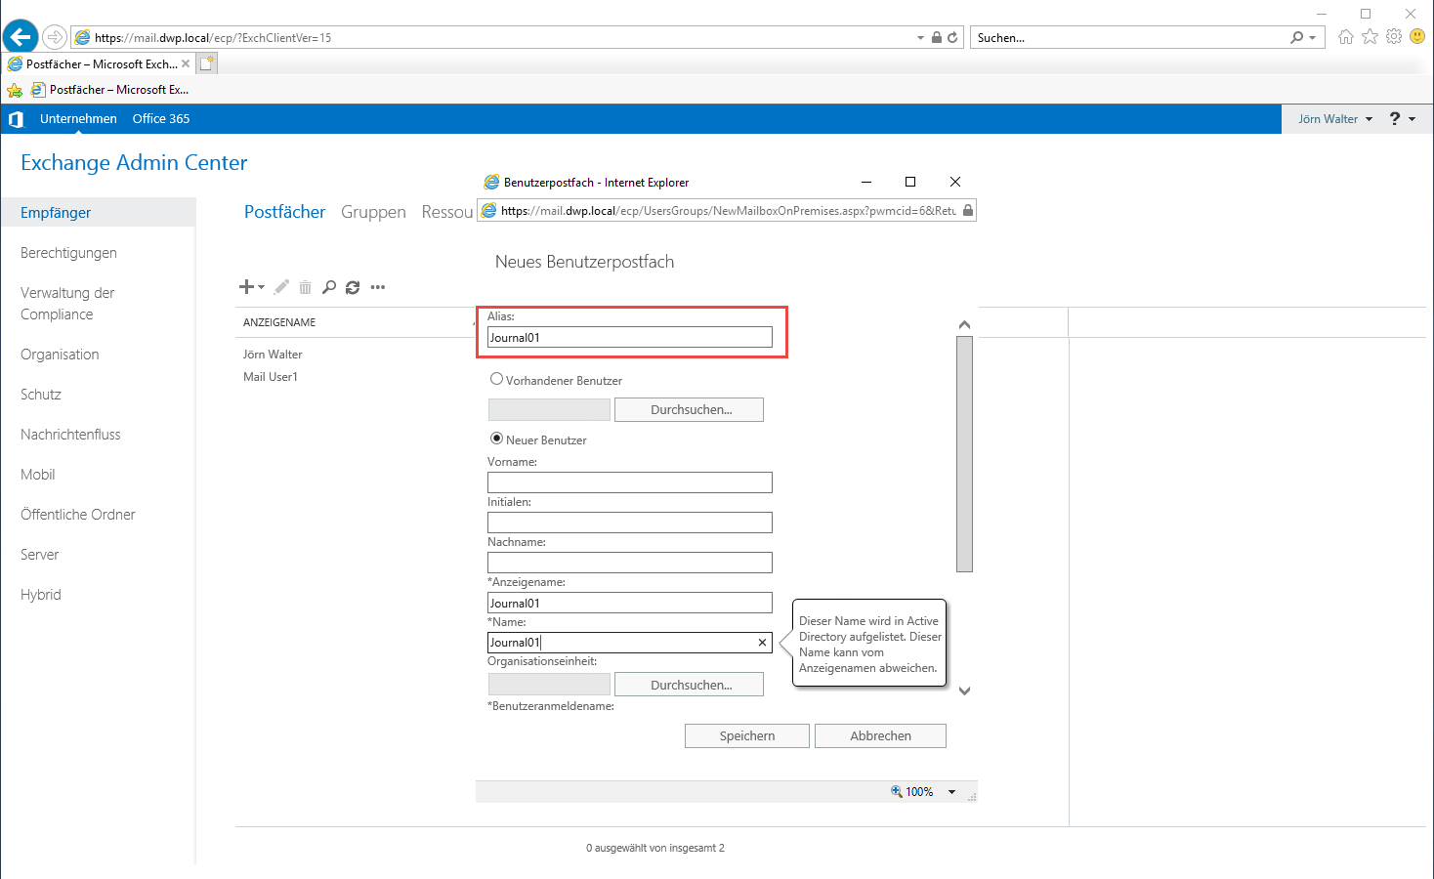Refresh the mailbox list
Screen dimensions: 1434x879
coord(353,287)
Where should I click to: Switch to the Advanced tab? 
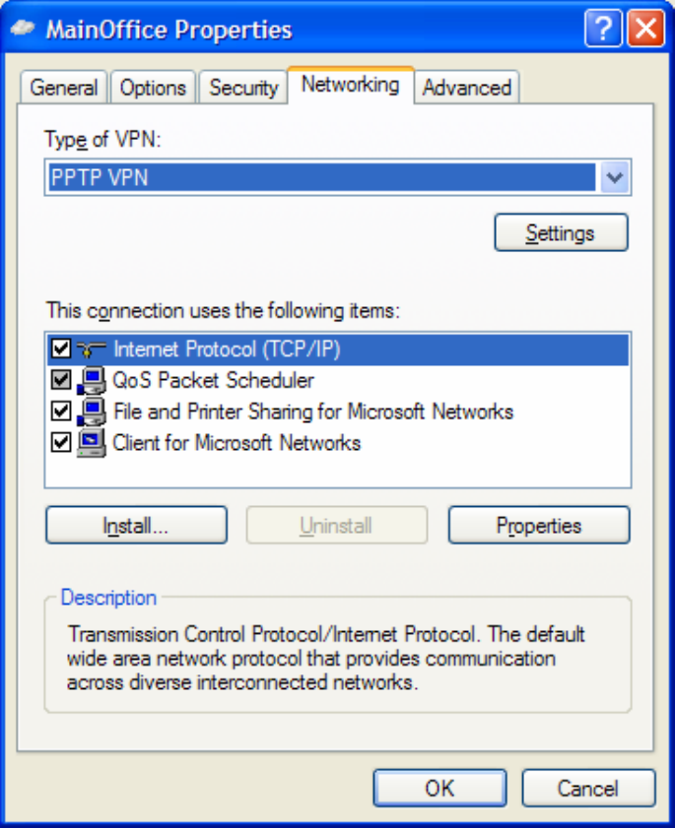click(x=466, y=88)
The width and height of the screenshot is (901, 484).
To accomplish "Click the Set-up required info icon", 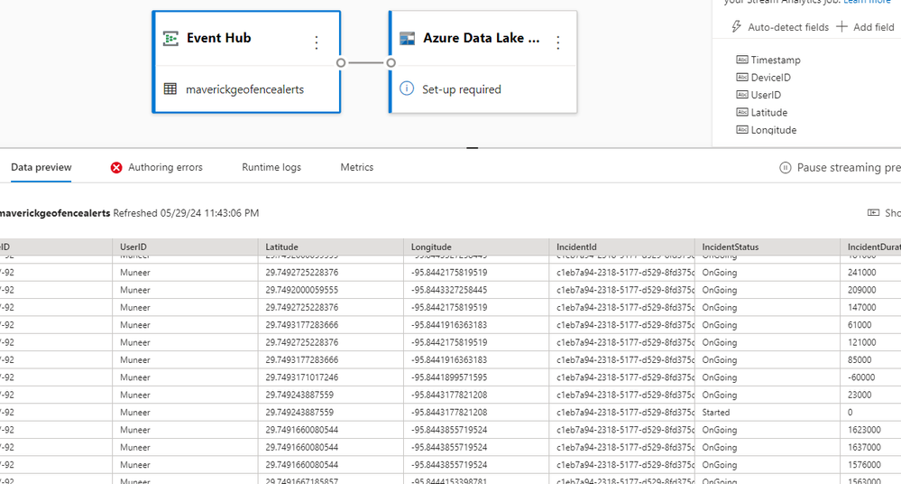I will tap(407, 88).
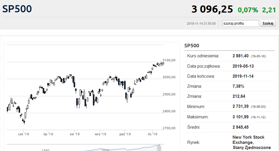
Task: Click the 'sie '19' axis label
Action: [75, 134]
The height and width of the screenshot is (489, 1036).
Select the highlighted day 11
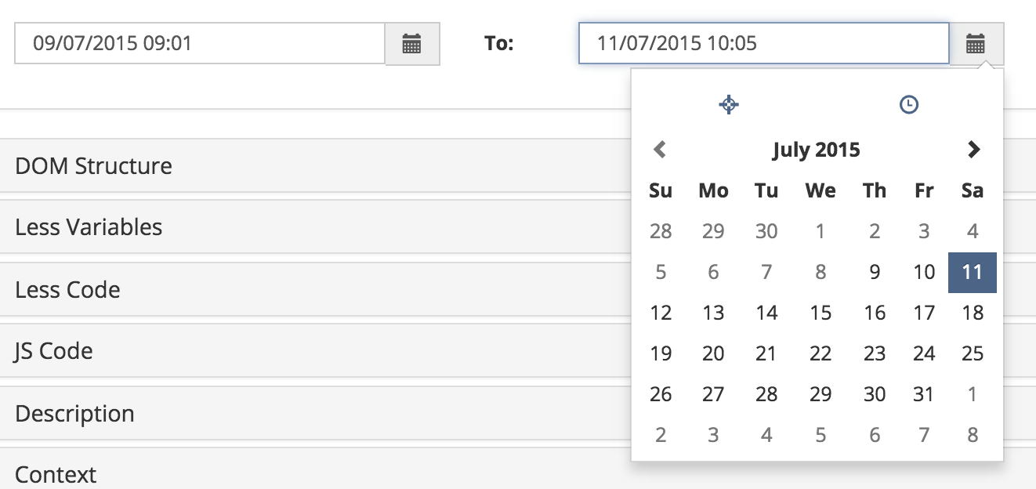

^^^^^^^^

Exercise: Starting at the top of the records and ending with the line that contains "click(x=466, y=88)", give each line as a row in a Markdown table with the columns Row and Line, skipping blank lines. Leave the pictures out.

Solution:
| Row | Line |
|---|---|
| 1 | Refresh the mailbox list |
| 2 | Screen dimensions: 1434x879 |
| 3 | coord(353,287) |
| 4 | Where should I click to: Switch to the Advanced tab?  |
| 5 | click(x=466, y=88) |